Programming Rants: scylladb

Showing posts with label scylladb. Show all posts

2022-03-17

Getting started with Cassandra or ScyllaDB

Today we're gonna learn Cassandra (it's been 5 years since I last use ScyllaDB: C++ version of Cassandra), to install Cassandra and ScyllaDB, you can use this docker-compose:

version: '3.3'
services:

testcassandra:

image: cassandra:3.11 # or latest

environment:

- HEAP_NEWSIZE=256M

- MAX_HEAP_SIZE=1G

- "JVM_OPTS=-XX:+PrintGCDateStamps"

- CASSANDRA_BROADCAST_ADDRESS

ports:

- "9042:9042"

testscylla:

image: scylladb/scylla:4.5.1 # because latest 4.6 is broken

command: --smp 2 --memory 1G --overprovisioned 1 --api-address 0.0.0.0 --developer-mode 1

ports:

- 19042:9042

# - 9142:9142

# - 7000:7000

# - 7001:7001

# - 7199:7199

# - 10000:10000

# scylla-manager:

# image: scylladb/scylla-manager

# depends_on:

# - testscylla

Using docker we can create spawn multiple nodes to test NetworkTopologyStrategy, consistency level, and replication factor (or even multiple datacenter):

docker run --name NodeX -d scylladb/scylla:4.5.1
docker run --name NodeY -d scylladb/scylla:4.5.1 --seeds="$(docker inspect --format='{{ .NetworkSettings.IPAddress }}' NodeX)"
docker run --name NodeZ -d scylladb/scylla:4.5.1 --seeds="$(docker inspect --format='{{ .NetworkSettings.IPAddress }}' NodeX)"

docker exec -it NodeZ nodetool status
# wait for UJ (up joining) became UN (up normal)
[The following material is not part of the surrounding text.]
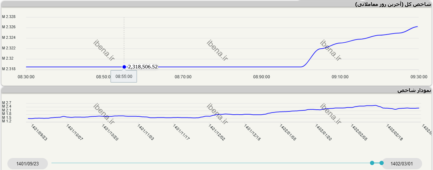Click the blue data point on intraday chart
This screenshot has width=433, height=170.
124,67
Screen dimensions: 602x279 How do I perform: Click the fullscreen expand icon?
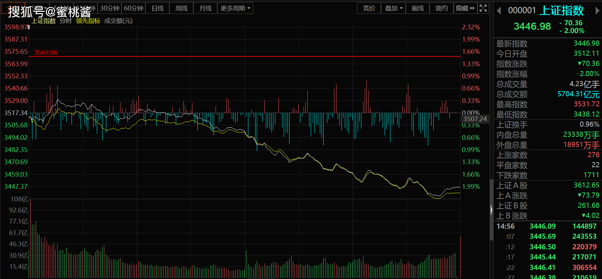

Since I failed to run latest ScyllaDB (so we use 4.5). To install cqlsh locally, you can use this command:

pip3 install cqlsh

cqlsh 127.0.0.1 9042 # cassandra
cqlsh 127.0.0.1 19042 # scylladb

node=`docker ps | grep /scylla: | head -n 1 | cut -f 1 -d ' '`

docker exec -it $node cqlsh # using cqlsh inside scylladb
# ^ must wait 30s+ before docker ready

docker exec -it $node nodetool status
# ^ show node status

As we already know, Cassandra is columnar database, that we have to make a partition key (where the rows will be located) and clustering key (ordering of that data inside the partition), the SSTable part works similar to Clickhouse merges.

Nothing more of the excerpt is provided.